» Problem details: Please transcribe exactly, and only, the lines of the data below between the line holding "LES STANCES A" and the line holding "Zinneman (35, 2555)", inclusive.

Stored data
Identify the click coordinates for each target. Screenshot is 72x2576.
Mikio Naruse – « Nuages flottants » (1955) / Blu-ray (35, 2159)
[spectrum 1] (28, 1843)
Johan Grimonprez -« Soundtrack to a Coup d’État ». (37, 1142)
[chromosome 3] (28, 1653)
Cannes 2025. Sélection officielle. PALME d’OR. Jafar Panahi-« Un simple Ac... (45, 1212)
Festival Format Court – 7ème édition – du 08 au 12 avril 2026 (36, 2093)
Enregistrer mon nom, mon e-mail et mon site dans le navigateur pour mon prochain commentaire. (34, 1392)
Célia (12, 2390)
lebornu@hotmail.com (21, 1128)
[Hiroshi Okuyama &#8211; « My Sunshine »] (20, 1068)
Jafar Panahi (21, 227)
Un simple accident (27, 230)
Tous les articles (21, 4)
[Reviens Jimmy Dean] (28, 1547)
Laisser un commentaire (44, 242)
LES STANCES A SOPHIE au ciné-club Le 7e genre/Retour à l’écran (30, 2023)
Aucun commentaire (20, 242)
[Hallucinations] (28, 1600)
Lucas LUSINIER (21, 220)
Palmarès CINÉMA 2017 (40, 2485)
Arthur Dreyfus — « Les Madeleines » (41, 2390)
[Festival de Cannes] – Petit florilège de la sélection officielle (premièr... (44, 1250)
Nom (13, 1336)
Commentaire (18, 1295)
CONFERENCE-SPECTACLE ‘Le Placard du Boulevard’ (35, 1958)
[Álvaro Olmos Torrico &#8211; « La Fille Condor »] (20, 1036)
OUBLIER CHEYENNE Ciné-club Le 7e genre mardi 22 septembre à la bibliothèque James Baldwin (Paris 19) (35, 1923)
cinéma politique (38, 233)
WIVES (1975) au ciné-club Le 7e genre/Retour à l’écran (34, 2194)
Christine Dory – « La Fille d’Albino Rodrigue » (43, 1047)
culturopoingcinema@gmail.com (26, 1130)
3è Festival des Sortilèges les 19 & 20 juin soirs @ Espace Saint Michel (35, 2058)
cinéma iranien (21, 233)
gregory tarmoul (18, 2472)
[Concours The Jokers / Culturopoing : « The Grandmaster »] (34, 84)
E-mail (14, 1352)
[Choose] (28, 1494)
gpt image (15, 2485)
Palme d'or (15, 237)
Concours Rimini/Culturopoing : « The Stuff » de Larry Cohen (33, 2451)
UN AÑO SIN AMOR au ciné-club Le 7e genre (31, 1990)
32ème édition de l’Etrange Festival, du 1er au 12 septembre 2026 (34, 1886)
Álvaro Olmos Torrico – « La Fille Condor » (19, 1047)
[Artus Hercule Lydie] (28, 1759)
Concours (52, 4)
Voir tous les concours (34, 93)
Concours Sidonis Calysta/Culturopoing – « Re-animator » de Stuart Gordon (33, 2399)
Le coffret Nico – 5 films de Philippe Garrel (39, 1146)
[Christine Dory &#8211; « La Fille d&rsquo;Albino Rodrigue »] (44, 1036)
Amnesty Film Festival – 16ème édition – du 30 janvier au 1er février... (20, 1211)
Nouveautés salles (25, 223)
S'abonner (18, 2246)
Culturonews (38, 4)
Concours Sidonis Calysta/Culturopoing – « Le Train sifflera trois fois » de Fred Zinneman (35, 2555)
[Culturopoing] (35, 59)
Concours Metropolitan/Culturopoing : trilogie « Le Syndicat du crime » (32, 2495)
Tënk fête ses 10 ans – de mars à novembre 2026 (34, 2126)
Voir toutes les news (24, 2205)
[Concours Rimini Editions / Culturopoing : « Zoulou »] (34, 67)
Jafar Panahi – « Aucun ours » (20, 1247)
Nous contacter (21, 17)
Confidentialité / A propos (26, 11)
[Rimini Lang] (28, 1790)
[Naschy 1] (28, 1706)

» Answer to the problem:
LES STANCES A SOPHIE au ciné-club Le 7e genre/Retour à l’écran (30, 2023)
Aucun commentaire (20, 242)
[Hallucinations] (28, 1600)
Lucas LUSINIER (21, 220)
Palmarès CINÉMA 2017 (40, 2485)
Arthur Dreyfus — « Les Madeleines » (41, 2390)
[Festival de Cannes] – Petit florilège de la sélection officielle (premièr... (44, 1250)
Nom (13, 1336)
Commentaire (18, 1295)
CONFERENCE-SPECTACLE ‘Le Placard du Boulevard’ (35, 1958)
[Álvaro Olmos Torrico &#8211; « La Fille Condor »] (20, 1036)
OUBLIER CHEYENNE Ciné-club Le 7e genre mardi 22 septembre à la bibliothèque James Baldwin (Paris 19) (35, 1923)
cinéma politique (38, 233)
WIVES (1975) au ciné-club Le 7e genre/Retour à l’écran (34, 2194)
Christine Dory – « La Fille d’Albino Rodrigue » (43, 1047)
culturopoingcinema@gmail.com (26, 1130)
3è Festival des Sortilèges les 19 & 20 juin soirs @ Espace Saint Michel (35, 2058)
cinéma iranien (21, 233)
gregory tarmoul (18, 2472)
[Concours The Jokers / Culturopoing : « The Grandmaster »] (34, 84)
E-mail (14, 1352)
[Choose] (28, 1494)
gpt image (15, 2485)
Palme d'or (15, 237)
Concours Rimini/Culturopoing : « The Stuff » de Larry Cohen (33, 2451)
UN AÑO SIN AMOR au ciné-club Le 7e genre (31, 1990)
32ème édition de l’Etrange Festival, du 1er au 12 septembre 2026 (34, 1886)
Álvaro Olmos Torrico – « La Fille Condor » (19, 1047)
[Artus Hercule Lydie] (28, 1759)
Concours (52, 4)
Voir tous les concours (34, 93)
Concours Sidonis Calysta/Culturopoing – « Re-animator » de Stuart Gordon (33, 2399)
Le coffret Nico – 5 films de Philippe Garrel (39, 1146)
[Christine Dory &#8211; « La Fille d&rsquo;Albino Rodrigue »] (44, 1036)
Amnesty Film Festival – 16ème édition – du 30 janvier au 1er février... (20, 1211)
Nouveautés salles (25, 223)
S'abonner (18, 2246)
Culturonews (38, 4)
Concours Sidonis Calysta/Culturopoing – « Le Train sifflera trois fois » de Fred Zinneman (35, 2555)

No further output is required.